■ **WHAT YOU WILL DO**:
Copy each of the entries below word for word, keeping every line as it is.

• • • • • • •

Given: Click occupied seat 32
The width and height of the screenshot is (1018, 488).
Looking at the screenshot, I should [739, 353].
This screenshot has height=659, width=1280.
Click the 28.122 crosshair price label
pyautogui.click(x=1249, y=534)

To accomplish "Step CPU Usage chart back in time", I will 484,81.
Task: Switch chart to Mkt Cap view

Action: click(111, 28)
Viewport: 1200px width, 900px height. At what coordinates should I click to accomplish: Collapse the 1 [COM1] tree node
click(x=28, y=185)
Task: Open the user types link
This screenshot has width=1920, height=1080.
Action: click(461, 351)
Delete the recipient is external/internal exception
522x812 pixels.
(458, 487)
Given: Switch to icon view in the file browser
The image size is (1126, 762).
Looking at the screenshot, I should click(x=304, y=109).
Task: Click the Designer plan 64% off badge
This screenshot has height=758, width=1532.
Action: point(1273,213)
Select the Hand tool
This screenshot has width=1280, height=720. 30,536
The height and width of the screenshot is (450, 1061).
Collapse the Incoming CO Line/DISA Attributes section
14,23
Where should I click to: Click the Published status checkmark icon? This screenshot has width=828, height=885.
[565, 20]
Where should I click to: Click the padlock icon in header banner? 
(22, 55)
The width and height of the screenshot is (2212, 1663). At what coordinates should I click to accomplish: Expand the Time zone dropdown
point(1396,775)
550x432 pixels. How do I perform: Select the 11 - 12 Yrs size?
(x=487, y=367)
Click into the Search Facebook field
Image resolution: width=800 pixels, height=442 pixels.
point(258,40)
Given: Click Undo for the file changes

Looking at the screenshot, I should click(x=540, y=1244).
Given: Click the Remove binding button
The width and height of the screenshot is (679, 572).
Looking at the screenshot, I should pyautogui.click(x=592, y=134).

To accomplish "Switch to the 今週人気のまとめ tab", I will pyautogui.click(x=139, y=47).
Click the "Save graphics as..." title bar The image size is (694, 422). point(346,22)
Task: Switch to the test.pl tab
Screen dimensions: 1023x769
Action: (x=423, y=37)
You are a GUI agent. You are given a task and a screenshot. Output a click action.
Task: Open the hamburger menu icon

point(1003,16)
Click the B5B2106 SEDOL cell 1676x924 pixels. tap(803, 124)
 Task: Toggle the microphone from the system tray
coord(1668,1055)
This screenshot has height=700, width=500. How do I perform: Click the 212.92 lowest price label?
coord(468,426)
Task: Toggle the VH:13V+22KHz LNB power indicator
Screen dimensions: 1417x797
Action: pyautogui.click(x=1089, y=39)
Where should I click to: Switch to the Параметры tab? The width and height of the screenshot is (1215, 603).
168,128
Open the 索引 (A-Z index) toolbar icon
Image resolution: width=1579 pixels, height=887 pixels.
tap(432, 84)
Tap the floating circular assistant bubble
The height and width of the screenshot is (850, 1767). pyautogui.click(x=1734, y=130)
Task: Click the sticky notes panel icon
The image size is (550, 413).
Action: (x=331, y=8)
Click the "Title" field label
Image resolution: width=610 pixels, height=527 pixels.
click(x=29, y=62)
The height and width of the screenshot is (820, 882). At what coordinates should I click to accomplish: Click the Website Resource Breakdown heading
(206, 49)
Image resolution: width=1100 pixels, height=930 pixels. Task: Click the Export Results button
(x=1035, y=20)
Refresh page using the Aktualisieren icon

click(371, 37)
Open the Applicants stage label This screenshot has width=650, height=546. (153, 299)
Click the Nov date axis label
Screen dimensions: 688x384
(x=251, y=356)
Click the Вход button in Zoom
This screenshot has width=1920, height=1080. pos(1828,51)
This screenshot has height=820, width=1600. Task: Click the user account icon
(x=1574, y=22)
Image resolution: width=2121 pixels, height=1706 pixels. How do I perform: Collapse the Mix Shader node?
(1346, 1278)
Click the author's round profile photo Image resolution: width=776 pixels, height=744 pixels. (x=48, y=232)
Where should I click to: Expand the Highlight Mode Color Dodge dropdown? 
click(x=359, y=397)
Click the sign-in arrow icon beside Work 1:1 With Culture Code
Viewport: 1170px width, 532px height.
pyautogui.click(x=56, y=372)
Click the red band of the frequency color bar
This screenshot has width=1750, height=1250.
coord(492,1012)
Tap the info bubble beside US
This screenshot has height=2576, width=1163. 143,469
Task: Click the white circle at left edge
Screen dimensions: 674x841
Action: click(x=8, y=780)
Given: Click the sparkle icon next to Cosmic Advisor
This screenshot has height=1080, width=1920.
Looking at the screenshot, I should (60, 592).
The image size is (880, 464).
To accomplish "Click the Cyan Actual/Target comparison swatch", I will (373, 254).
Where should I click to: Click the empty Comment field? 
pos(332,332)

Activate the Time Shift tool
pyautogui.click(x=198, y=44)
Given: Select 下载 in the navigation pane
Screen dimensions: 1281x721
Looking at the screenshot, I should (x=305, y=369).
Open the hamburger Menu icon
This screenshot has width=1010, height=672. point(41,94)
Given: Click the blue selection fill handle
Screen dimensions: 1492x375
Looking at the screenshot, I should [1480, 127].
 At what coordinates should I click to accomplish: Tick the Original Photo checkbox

• • • • • • •

■ **EXPECTED OUTPUT**:
Given: Click occupied seat 32
The width and height of the screenshot is (1018, 488).
Looking at the screenshot, I should [739, 353].
This screenshot has height=659, width=1280.
Click the 28.122 crosshair price label
pyautogui.click(x=1249, y=534)

To accomplish "Step CPU Usage chart back in time", I will 484,81.
Task: Switch chart to Mkt Cap view

Action: click(111, 28)
Viewport: 1200px width, 900px height. At what coordinates should I click to accomplish: Collapse the 1 [COM1] tree node
click(x=28, y=185)
Task: Open the user types link
This screenshot has width=1920, height=1080.
Action: click(461, 351)
Delete the recipient is external/internal exception
522x812 pixels.
(458, 487)
Given: Switch to icon view in the file browser
The image size is (1126, 762).
Looking at the screenshot, I should click(x=304, y=109).
Task: Click the Designer plan 64% off badge
This screenshot has height=758, width=1532.
Action: point(1273,213)
Select the Hand tool
This screenshot has width=1280, height=720. 30,536
The height and width of the screenshot is (450, 1061).
Collapse the Incoming CO Line/DISA Attributes section
14,23
Where should I click to: Click the Published status checkmark icon? This screenshot has width=828, height=885.
[565, 20]
Where should I click to: Click the padlock icon in header banner? 
(22, 55)
The width and height of the screenshot is (2212, 1663). At what coordinates should I click to accomplish: Expand the Time zone dropdown
point(1396,775)
550x432 pixels. How do I perform: Select the 11 - 12 Yrs size?
(x=487, y=367)
Click into the Search Facebook field
Image resolution: width=800 pixels, height=442 pixels.
point(258,40)
Given: Click Undo for the file changes

Looking at the screenshot, I should click(x=540, y=1244).
Given: Click the Remove binding button
The width and height of the screenshot is (679, 572).
Looking at the screenshot, I should pyautogui.click(x=592, y=134).

To accomplish "Switch to the 今週人気のまとめ tab", I will pyautogui.click(x=139, y=47).
Click the "Save graphics as..." title bar The image size is (694, 422). point(346,22)
Task: Switch to the test.pl tab
Screen dimensions: 1023x769
Action: (x=423, y=37)
You are a GUI agent. You are given a task and a screenshot. Output a click action.
Task: Open the hamburger menu icon

point(1003,16)
Click the B5B2106 SEDOL cell 1676x924 pixels. tap(803, 124)
 Task: Toggle the microphone from the system tray
coord(1668,1055)
This screenshot has height=700, width=500. How do I perform: Click the 212.92 lowest price label?
coord(468,426)
Task: Toggle the VH:13V+22KHz LNB power indicator
Screen dimensions: 1417x797
Action: pyautogui.click(x=1089, y=39)
Where should I click to: Switch to the Параметры tab? The width and height of the screenshot is (1215, 603).
168,128
Open the 索引 (A-Z index) toolbar icon
Image resolution: width=1579 pixels, height=887 pixels.
tap(432, 84)
Tap the floating circular assistant bubble
The height and width of the screenshot is (850, 1767). pyautogui.click(x=1734, y=130)
Task: Click the sticky notes panel icon
The image size is (550, 413).
Action: (x=331, y=8)
Click the "Title" field label
Image resolution: width=610 pixels, height=527 pixels.
click(x=29, y=62)
The height and width of the screenshot is (820, 882). At what coordinates should I click to accomplish: Click the Website Resource Breakdown heading
(206, 49)
Image resolution: width=1100 pixels, height=930 pixels. Task: Click the Export Results button
(x=1035, y=20)
Refresh page using the Aktualisieren icon

click(371, 37)
Open the Applicants stage label This screenshot has width=650, height=546. (153, 299)
Click the Nov date axis label
Screen dimensions: 688x384
(x=251, y=356)
Click the Вход button in Zoom
This screenshot has width=1920, height=1080. pos(1828,51)
This screenshot has height=820, width=1600. Task: Click the user account icon
(x=1574, y=22)
Image resolution: width=2121 pixels, height=1706 pixels. How do I perform: Collapse the Mix Shader node?
(1346, 1278)
Click the author's round profile photo Image resolution: width=776 pixels, height=744 pixels. (x=48, y=232)
Where should I click to: Expand the Highlight Mode Color Dodge dropdown? 
click(x=359, y=397)
Click the sign-in arrow icon beside Work 1:1 With Culture Code
Viewport: 1170px width, 532px height.
pyautogui.click(x=56, y=372)
Click the red band of the frequency color bar
This screenshot has width=1750, height=1250.
coord(492,1012)
Tap the info bubble beside US
This screenshot has height=2576, width=1163. 143,469
Task: Click the white circle at left edge
Screen dimensions: 674x841
Action: click(x=8, y=780)
Given: Click the sparkle icon next to Cosmic Advisor
This screenshot has height=1080, width=1920.
Looking at the screenshot, I should (60, 592).
The image size is (880, 464).
To accomplish "Click the Cyan Actual/Target comparison swatch", I will (373, 254).
Where should I click to: Click the empty Comment field? 
pos(332,332)

Activate the Time Shift tool
pyautogui.click(x=198, y=44)
Given: Select 下载 in the navigation pane
Screen dimensions: 1281x721
Looking at the screenshot, I should (x=305, y=369).
Open the hamburger Menu icon
This screenshot has width=1010, height=672. point(41,94)
Given: Click the blue selection fill handle
Screen dimensions: 1492x375
Looking at the screenshot, I should [1480, 127].
 At what coordinates should I click to accomplish: Tick the Original Photo checkbox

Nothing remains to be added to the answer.